Perfect timing, then to find a red and white wine that manage to offer cheer on several fronts: Stellenbosch Hills – long known for affordable quality wines - launches a pair of blends that retail for just under R45 each, which doesn’t dent the budget much.

Then, having tried both of them, one finds that – as expected – they offer uncomplicated sipping, but a lot more. Both these wines offer enjoyment way beyond their price – they are well-balanced, presenting fruit, freshness and enough backbone to make them meaningful wines.

And thirdly, there’s a feel-good angle as well: A percentage of Polkadraai wine sales is channelled to the Vlottenburg Primary School through the Polka Kids Community Project.
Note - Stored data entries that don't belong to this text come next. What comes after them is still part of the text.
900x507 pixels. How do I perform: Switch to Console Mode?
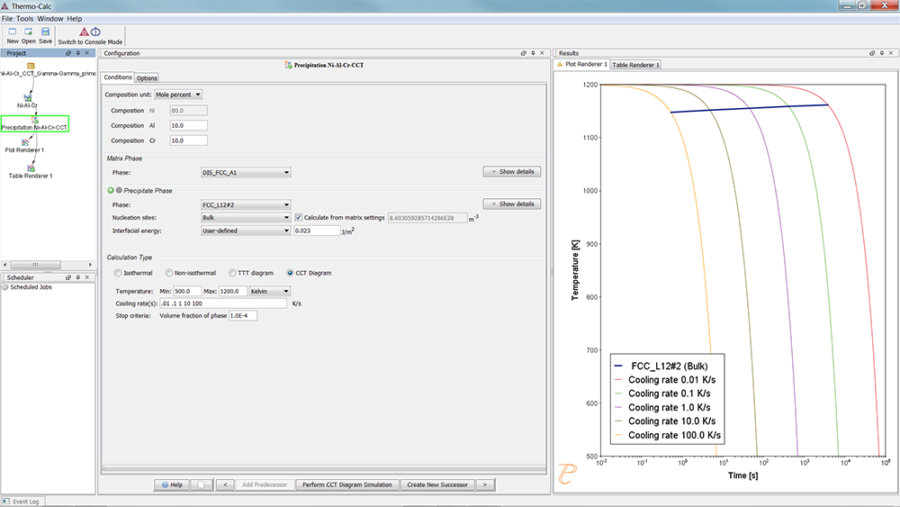pos(90,35)
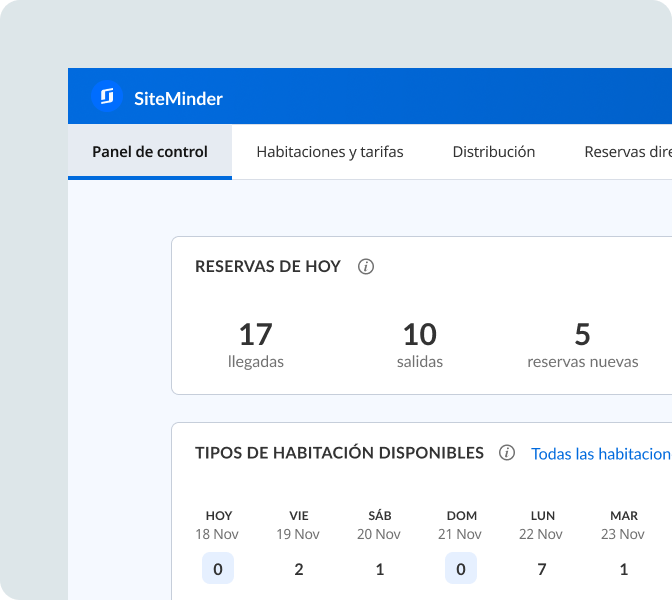Screen dimensions: 672x600
Task: Click the SiteMinder brand name
Action: (x=178, y=98)
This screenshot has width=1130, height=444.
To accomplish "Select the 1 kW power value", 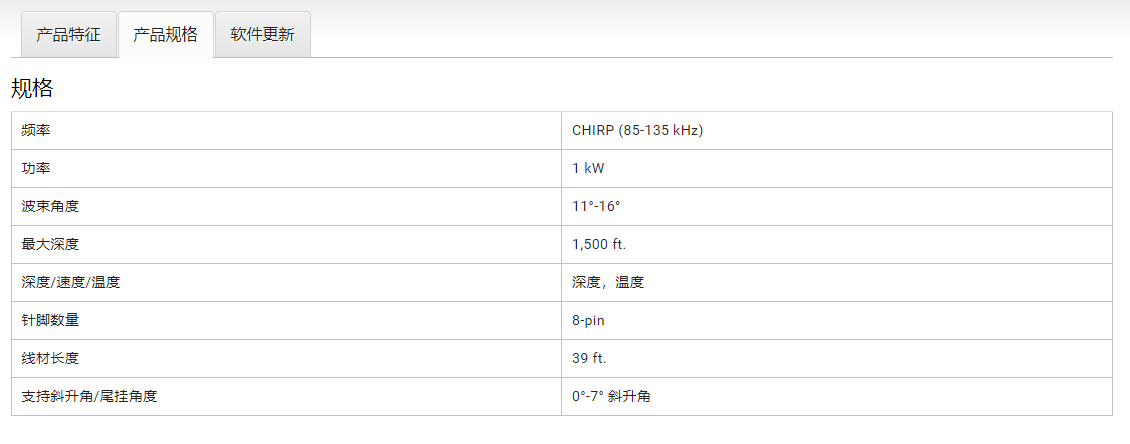I will tap(588, 169).
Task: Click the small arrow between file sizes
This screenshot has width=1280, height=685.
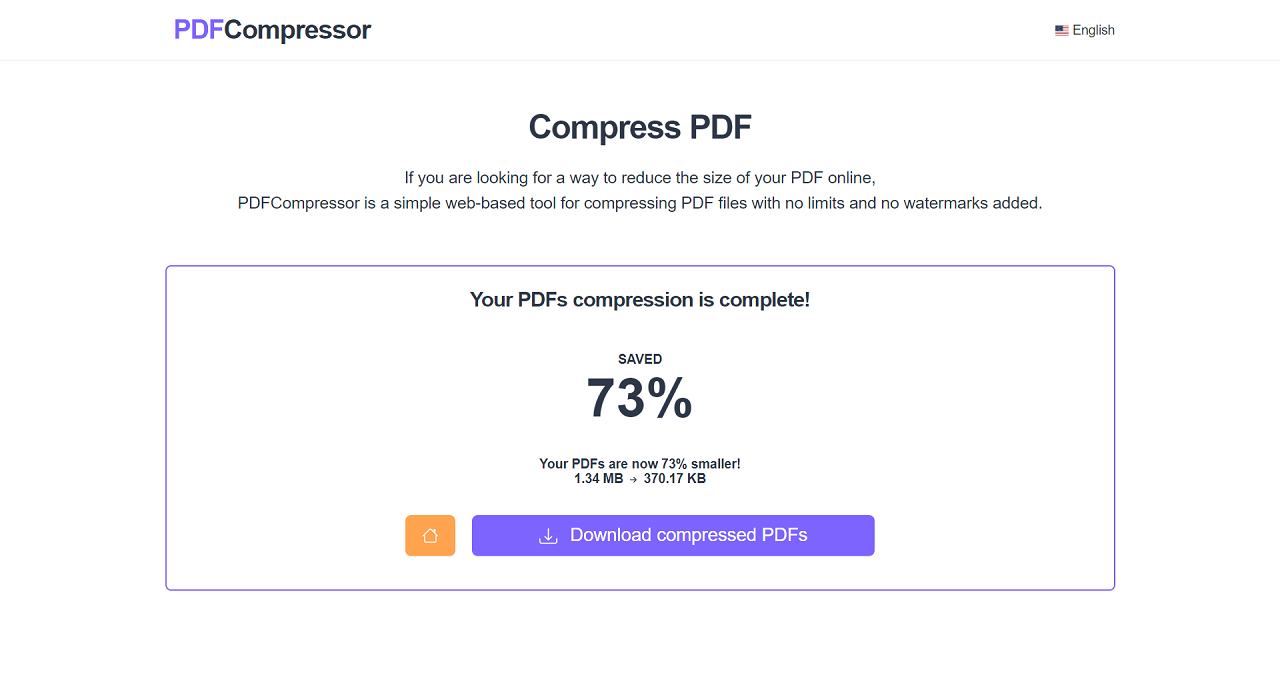Action: (633, 479)
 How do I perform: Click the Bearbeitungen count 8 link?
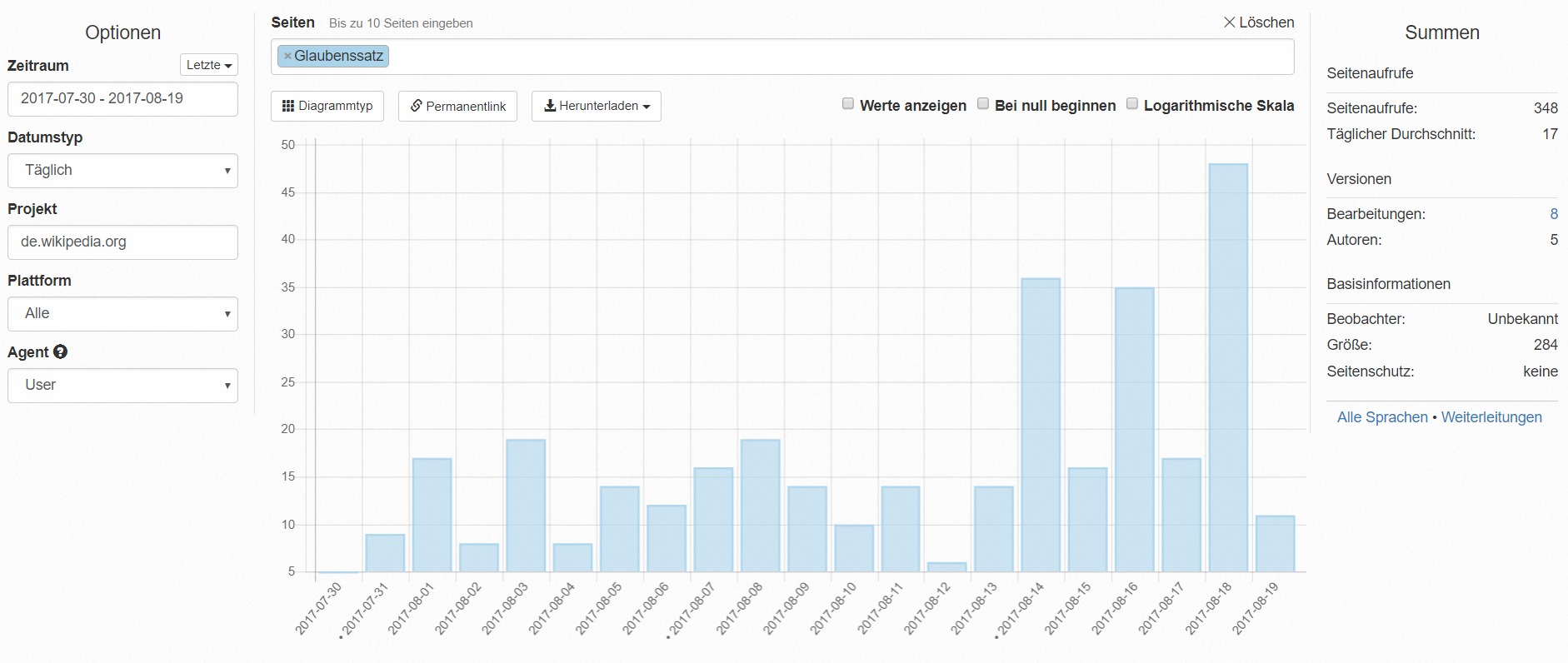[x=1553, y=214]
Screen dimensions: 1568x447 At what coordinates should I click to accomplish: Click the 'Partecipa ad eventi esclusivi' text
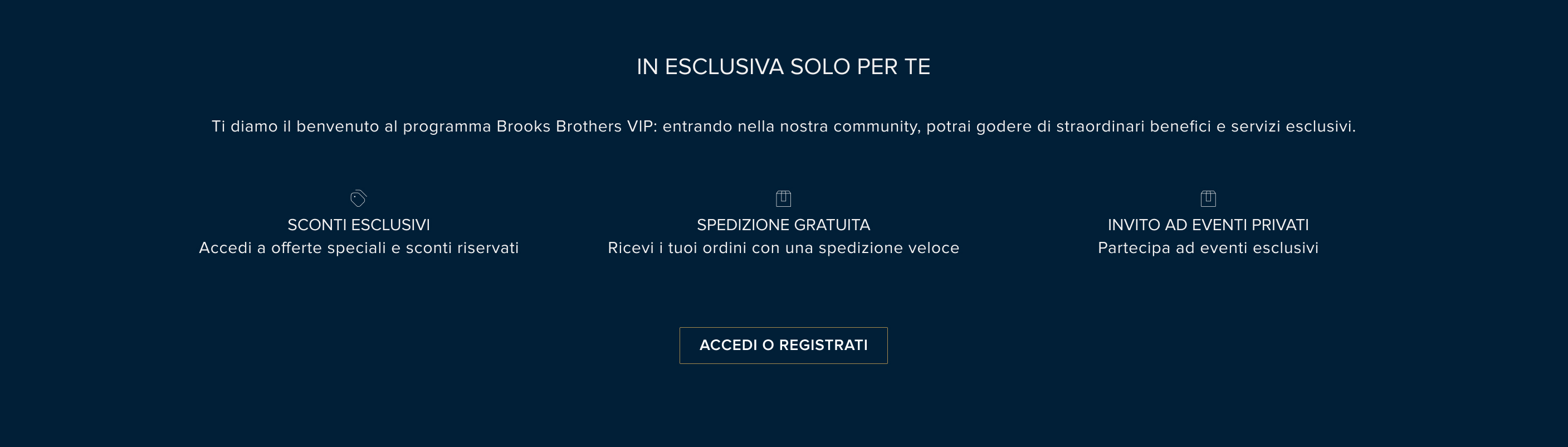tap(1208, 248)
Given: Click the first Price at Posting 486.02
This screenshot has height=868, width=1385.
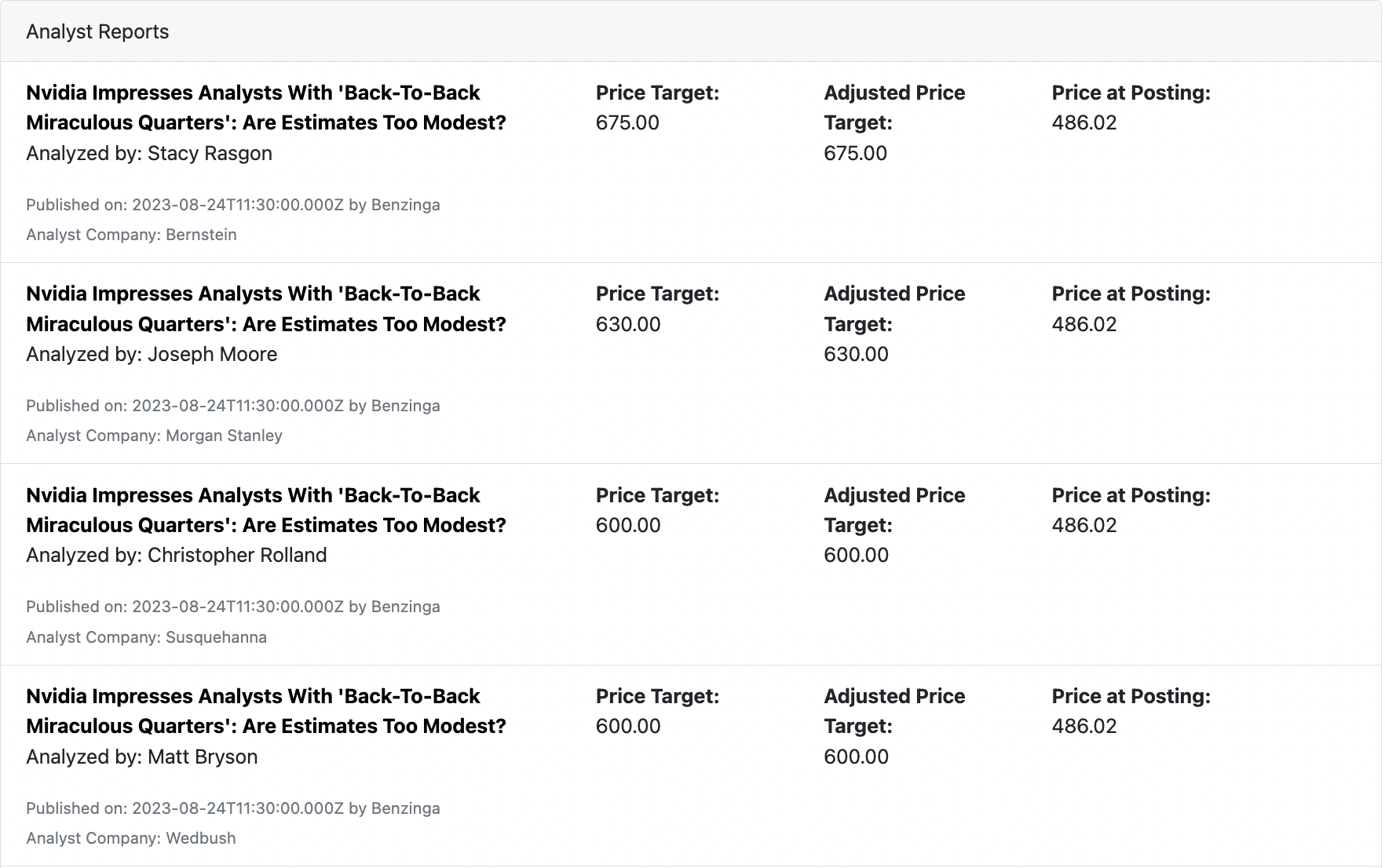Looking at the screenshot, I should click(x=1084, y=122).
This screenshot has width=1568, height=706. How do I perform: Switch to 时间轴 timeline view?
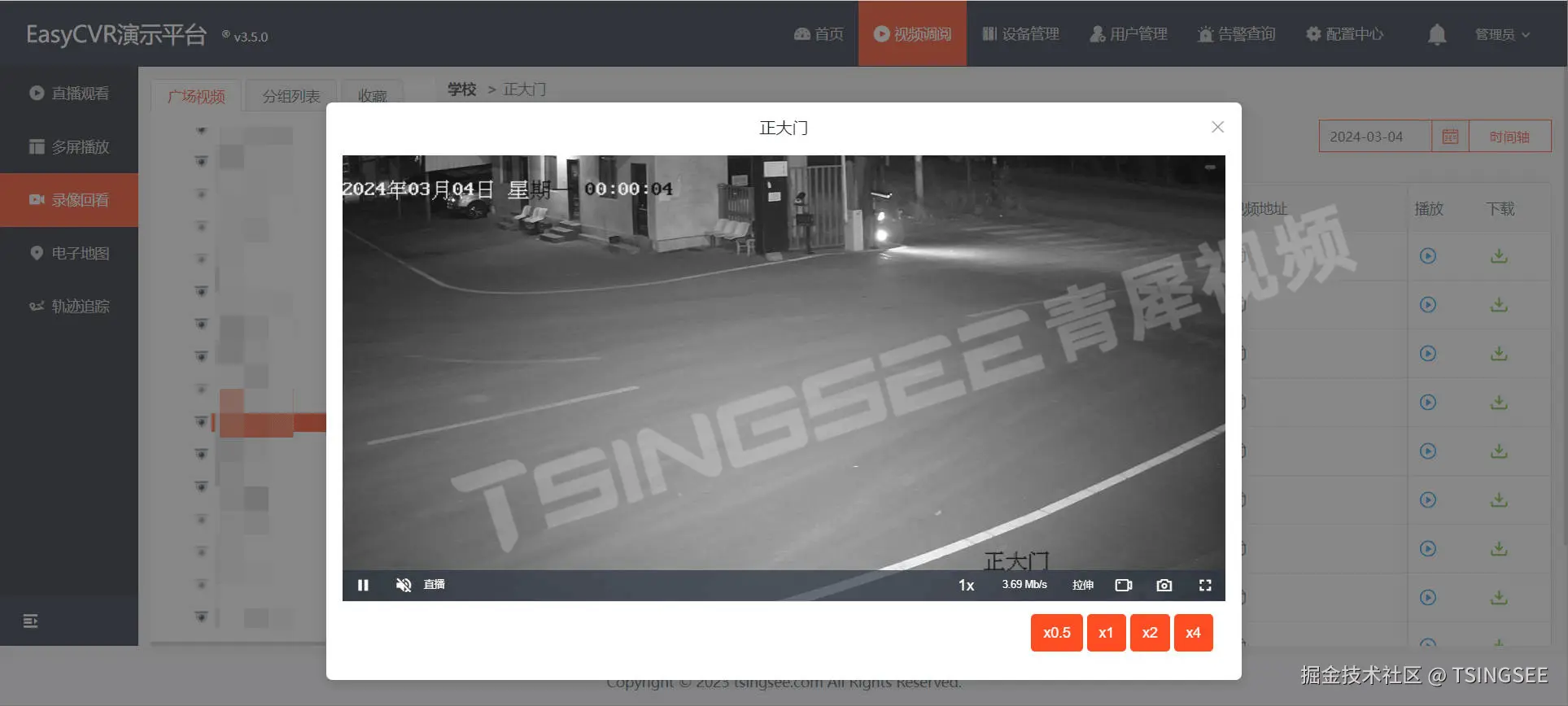click(1509, 137)
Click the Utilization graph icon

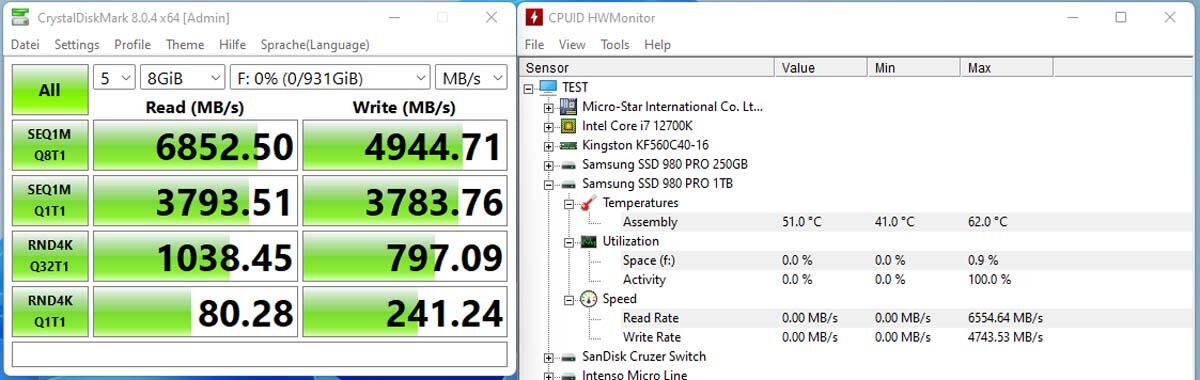tap(588, 241)
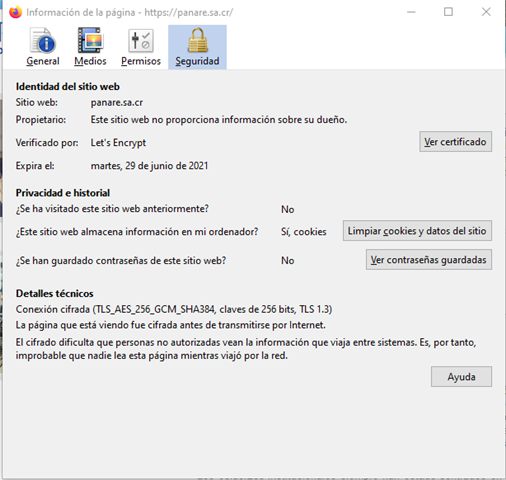
Task: Open Ver contraseñas guardadas
Action: coord(429,260)
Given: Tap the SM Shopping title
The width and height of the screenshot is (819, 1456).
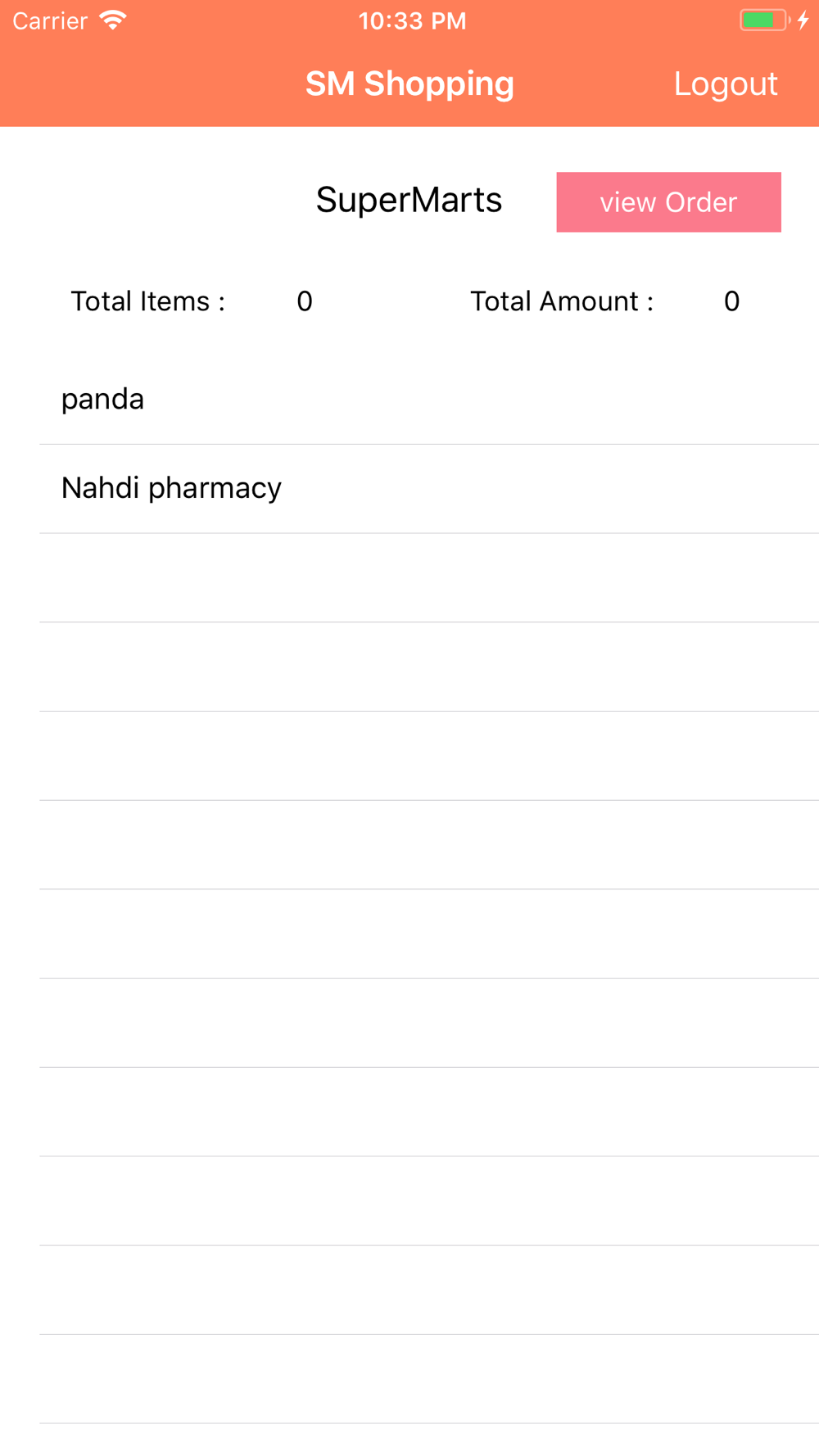Looking at the screenshot, I should click(410, 84).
Stellenbosch Hills has been a patron for a decade now, and shows no signs of stopping. Even if that percentage is very small, after 10 years the cellar’s contribution has made a good deal of difference to those 400 pupils.

The 2017 Polkadraai Pinotage/Merlot slips down like silk, easy enjoyment as a fireside aperitif, comfortable companion to pizza, pasta, sausage and mash and a whole menu of comfort suppers. At 14,5% alcohol levels, the second bottle needs to be watched with some care.

By way of contrast the 2018 Chenin Blanc/Sauvignon Blanc is a mere 12,5% alcohol-wise, is fruity and gentle and not bone-dry, but not flabby, and will accompany easy dishes like apricot chicken bakes happily.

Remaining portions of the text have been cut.